Santoro comenta que o Brasil participou de muitas maneiras do sucesso do LHC. “Nossos cientistas trabalharam na construção de subdetectores e na análise de dados simulados, que ajudarão nas futuras avaliações. Também mantivemos duras importantes unidades de computação, uma na UERJ e outra na Universidade Estadual Paulista (Unesp)”, revela. “Contribuímos com inteligência e com ideias. Isso sem contar com bons financiamentos, que ainda estão em andamento”, concluiu. Os cientistas também pretendem agora comprovar a existência do bóson de Higgs(1), a chamada “partícula de Deus”. “Possivelmente atestarem sua existência dentro de um a dois anos, quando tivermos um número razoável de eventos que permitirão uma análise contundente e sem ambiguidades”, comentou o físico carioca.

A peça que falta
Para os cientistas, o bóson de Higgs é a única peça que falta para explicar a materialidade do universo. Sua existência foi teorizada em 1964 pelo físico britânico Peter Ware Higgs. Acredita-se que a massa seja o resultado da interação das partículas já conhecidas (entre elas, elétrons, quarks, fótons e glúons) com o bóson de Higgs.

O número
11 mil
Número de voltas que os feixes de prótons deram no LHC a cada segundo, durante as colisões desta terça (30/3)

Três perguntas para Frank Wilckzek, Nobel de Física

É o início de uma nova era na física? Qual é a importância dessa façanha obtida pelo LHC?
Nós quase certamente entenderemos do que é feito o meio preenchido pelo espaço (“campo de Higgs”) que temos usado em nossas equações. Eu espero vermos o vislumbre do novo mundo previsto pela supersimetria. Isso sustentaria uma visão de unificação de forças que alguns de nós temos defendido por algum tempo. Devemos descobrir a composição da matéria escura — ou eliminar muitas propostas para explicá-la.
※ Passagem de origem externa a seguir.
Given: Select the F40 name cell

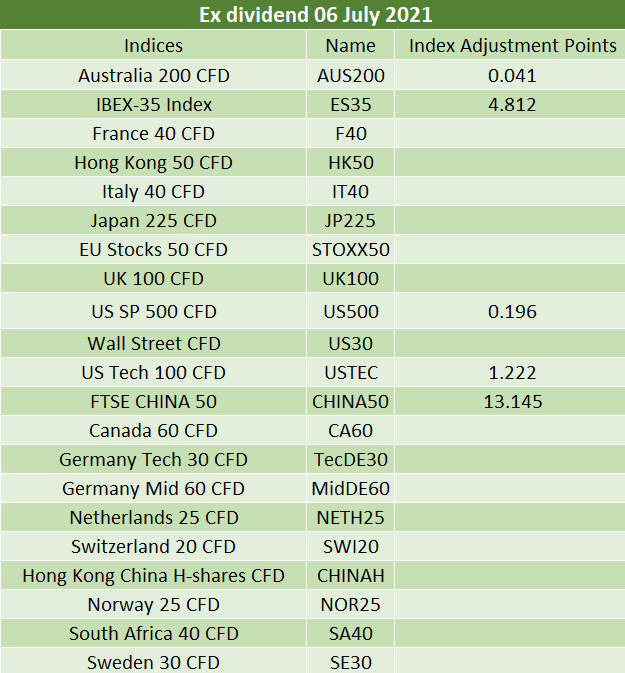Looking at the screenshot, I should pos(350,133).
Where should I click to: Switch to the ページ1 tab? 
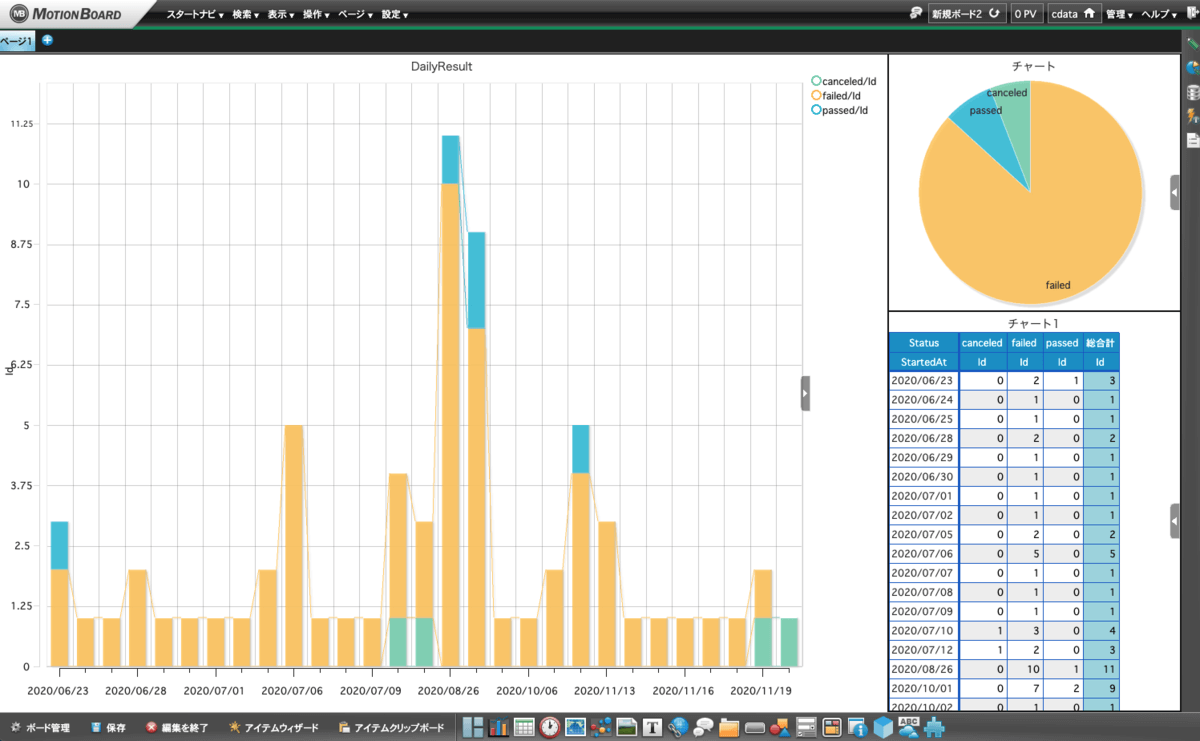point(16,41)
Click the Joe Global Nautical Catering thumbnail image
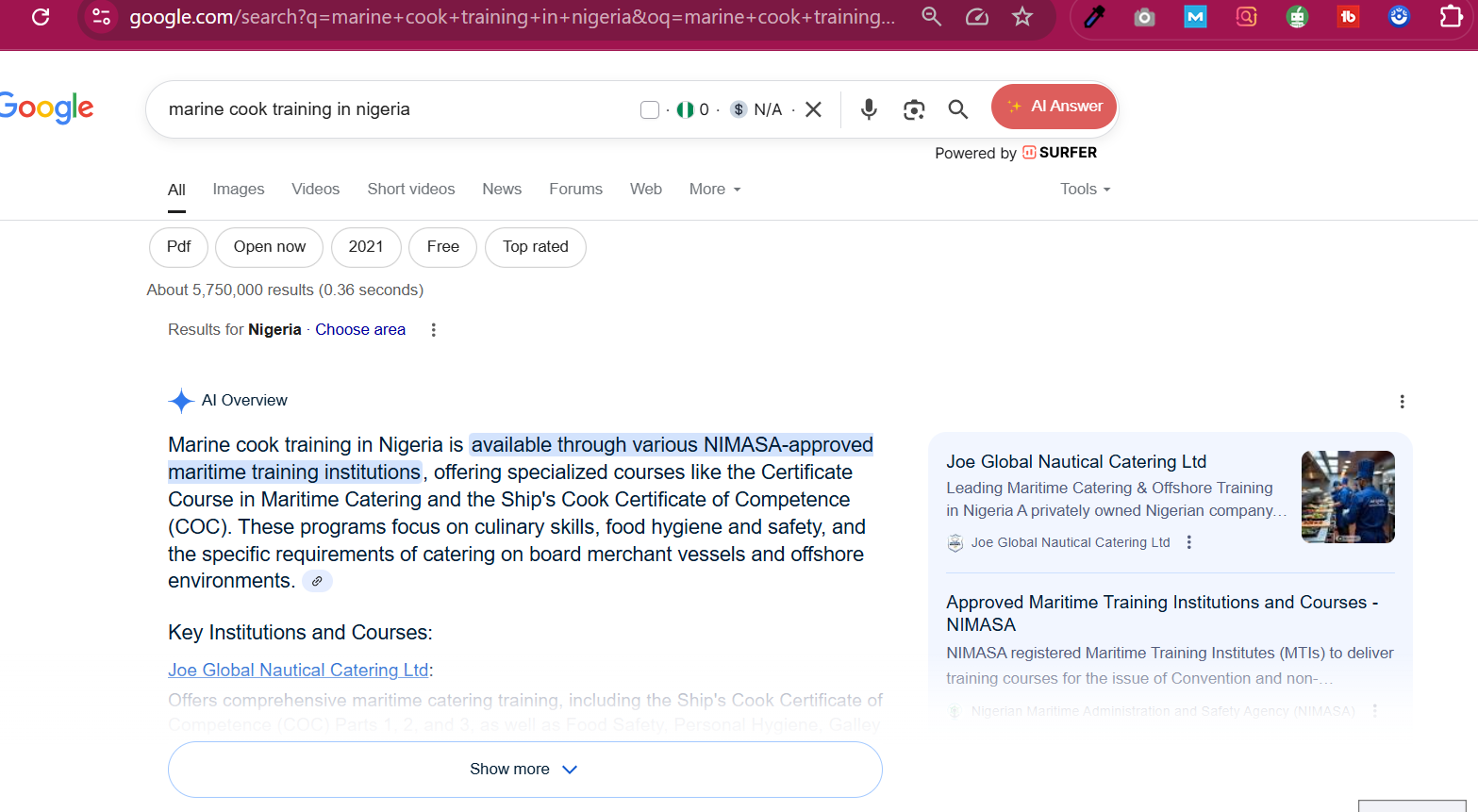The image size is (1478, 812). click(x=1347, y=497)
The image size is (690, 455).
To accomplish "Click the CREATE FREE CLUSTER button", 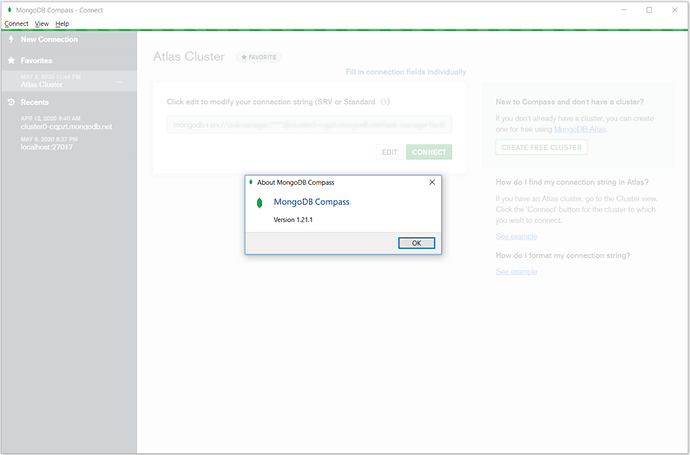I will pyautogui.click(x=541, y=147).
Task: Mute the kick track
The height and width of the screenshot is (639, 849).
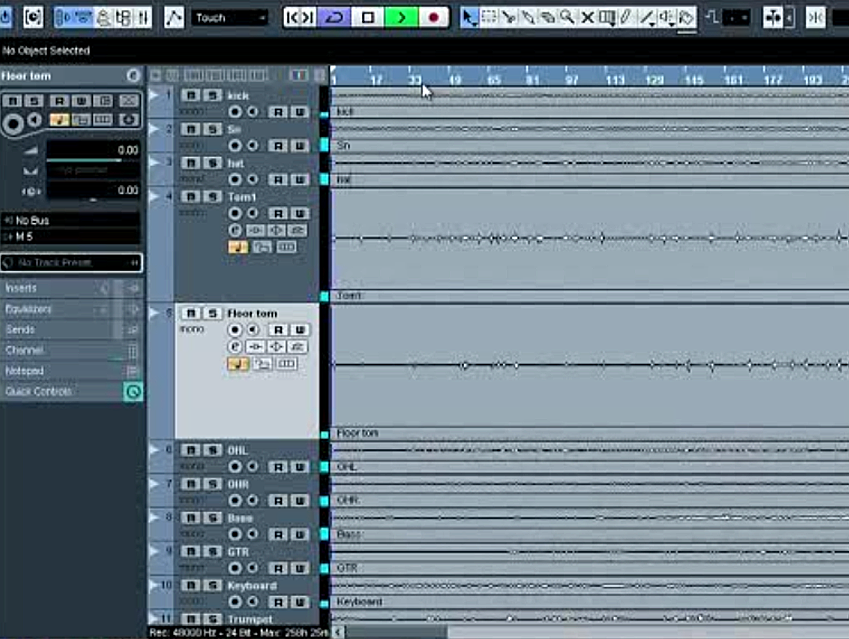Action: (190, 95)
É claro, pode haver surpresas completas.

O que aconteceu dentro do LHC?
O LHC certamente reproduzirá algo como as condições que eram comuns a todo o universo quando ele tinha apenas um décimo de bilionésimo de segundo de idade. É claro, isso ocorrerá num volume muito pequeno de espaço. O que aconteceu hoje (ontem) foi um marco.

E quais os próximos passos desse experimento?
Fazer o LHC funcionar é um projeto de engenharia tremendamente complexo. É mais difícil do que colocar o homem na Lua. Hoje (ontem), o passo essencial foi demonstrado: a produção de colisões. E, provavelmente, as condições de um pequeno Big Bang foram obtidas. Mas, para dizer que algo sério tenha ocorrido, os cientistas terão de ajustar seus detectores e estudar muitas colisões. Isso levará meses ou alguns poucos anos.